The veteran singers awarded Druk Norbu
Ap Karma Rinchen, 77, from Namshong in Zhemgang received Druk Norbu award at the Living Treasure for Culture Award, Druk Norbu, organised by Music of Bhutan Research Centre (MBRC) on 28 October.
Ap Karma Rinchen served as a member of Bhutan’s military band for seven years under the guidance of Dasho Aku Trongmi.
The third Druk Gyalpo commanded him to join Royal Body Guard (RBG) as a court dancer after performing in the wedding of Ashi Deki and Dasho Katu in Paro.
Ap Karma then served in RBG for additional 17 years. “I was made to learn and practice from my senior dancers,” he said, adding that he was also commanded to teach Bazerwala (military drill) in Trashigang School.
Aum Tshomo, 88 from Trongsa was also awarded Druk Norbu award. She made her name as a singer during the reign of the third Druk Gyalpo.
She also served as the lead dancer in Trongsa for more than six years to guide dzongkhag dancers in traditional Bhutanese songs and dances. She said, “I performed solo to Yum Phuntsho Choden, Ashi Choki, and Ashi Pem Dechen at Tripang Palace on many occasions.”
She also performed to the third King at the same palace where she was awarded coins, including betam (silver coins), dayang, food stuff, and outfits.

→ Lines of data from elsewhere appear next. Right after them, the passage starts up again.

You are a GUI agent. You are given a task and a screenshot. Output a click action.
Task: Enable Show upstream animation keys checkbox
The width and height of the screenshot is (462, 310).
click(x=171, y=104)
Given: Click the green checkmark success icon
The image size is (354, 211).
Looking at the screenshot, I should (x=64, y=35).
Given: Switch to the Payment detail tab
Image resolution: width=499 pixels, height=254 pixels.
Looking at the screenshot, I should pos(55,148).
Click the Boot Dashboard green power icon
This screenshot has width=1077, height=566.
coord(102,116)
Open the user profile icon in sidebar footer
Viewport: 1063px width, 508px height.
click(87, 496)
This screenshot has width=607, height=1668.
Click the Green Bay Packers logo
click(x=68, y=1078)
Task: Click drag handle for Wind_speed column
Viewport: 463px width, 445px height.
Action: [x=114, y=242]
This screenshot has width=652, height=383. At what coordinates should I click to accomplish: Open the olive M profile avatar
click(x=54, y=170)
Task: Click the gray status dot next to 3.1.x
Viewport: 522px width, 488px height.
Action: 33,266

The skilled performers from Bji in Trongsa presented rare dances and songs of Mangdi called Tambay Lekso, Beem and Zhewa Mezhu.
Druk Norbu award was instituted in the year 2010 to honor lifetime achievements in traditional music. Since then, MBRC has honored special elders for their lifetime achievement in traditional music.

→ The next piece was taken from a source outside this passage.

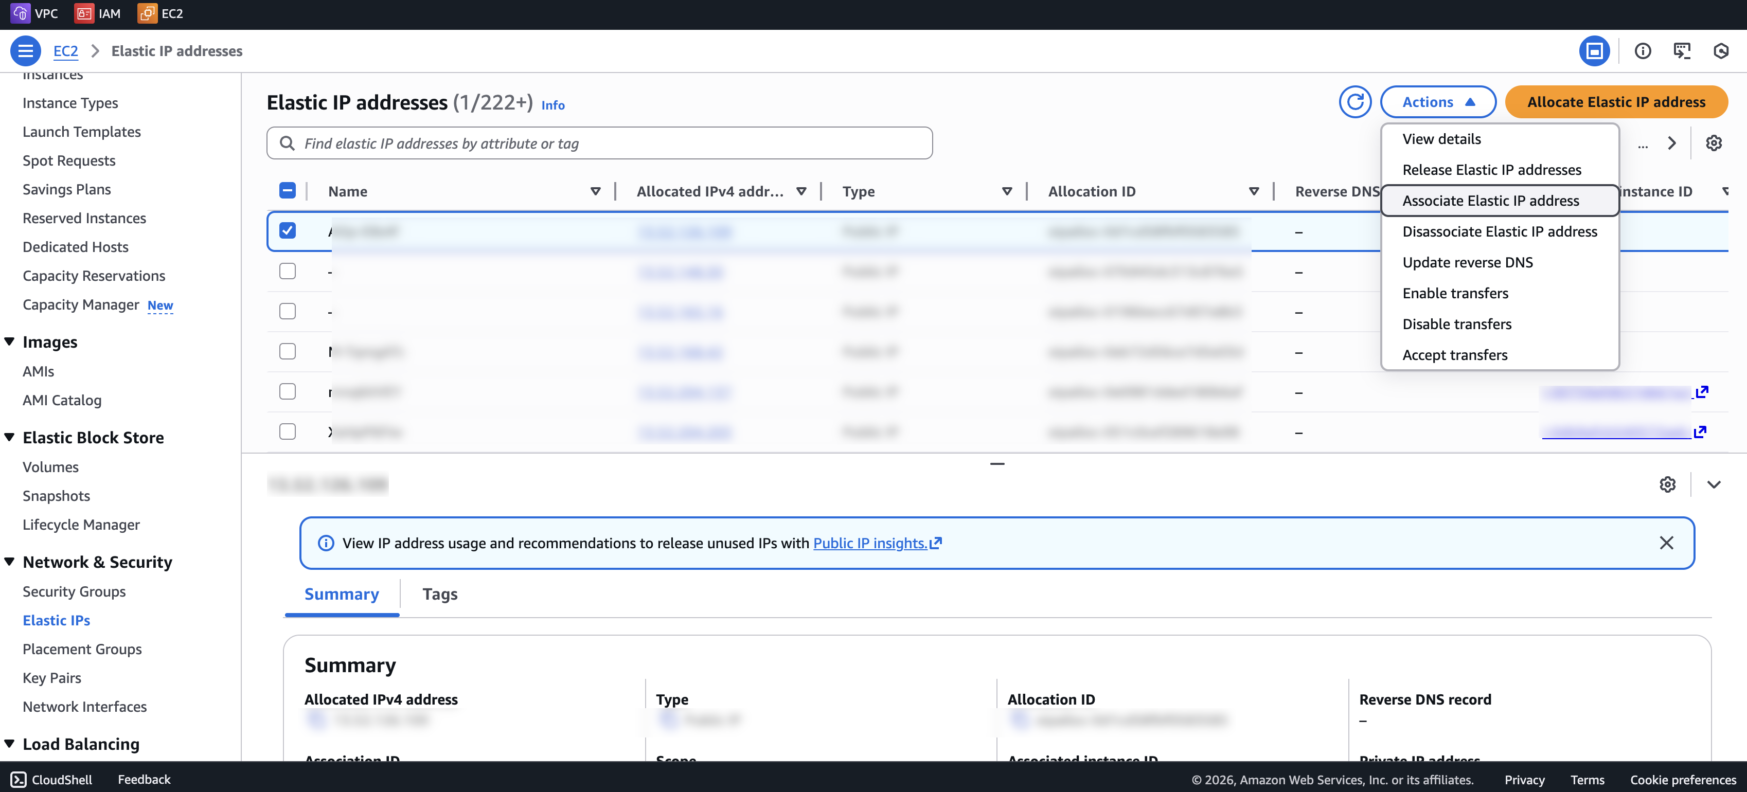Switch to the Tags tab
This screenshot has width=1747, height=792.
pos(439,594)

Some of the recipients of the award include Aum Thinlem in 2010, Ap Tsheten Dorji and Aum Tshewang Lham in 2011, and Drimpon Sonam Dorji and Aum Nyimchu Pem in 2012.
The Bhutanese culture is marked by unique artisanal traditional music and folk dance of which is a century’s old and complex art from that carries themes, values and anesthetic sensibilities central to Bhutanese identity unlike other traditions.

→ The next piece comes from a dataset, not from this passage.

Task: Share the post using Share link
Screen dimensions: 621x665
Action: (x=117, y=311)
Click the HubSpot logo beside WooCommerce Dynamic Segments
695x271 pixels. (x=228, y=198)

The founding Director of MBRC, Kheng Sonam Dorji, said, “The award is as a part of appreciation and reorganization from the public,” he said. He added that it is also to preserve and promote the diminishing traditional songs and dances.
The award is bestowed upon elder artists who have demonstrated outstanding lifelong commit- ment, dedication, propagation and achievement on the music and who have had a significant impact on the cultural life of the nation.
The event was inaugurated by Home Minister Lyonpo Dawa Gyaltshen. More than 40 participants, including the vet- eran singers from across the country, attended the event.
Bhutan’s Living Treasure for Culture Award was conducted annually by the Music Bhutan Research Centre, a civil society organization initiated by Kheng Sonam Dorji.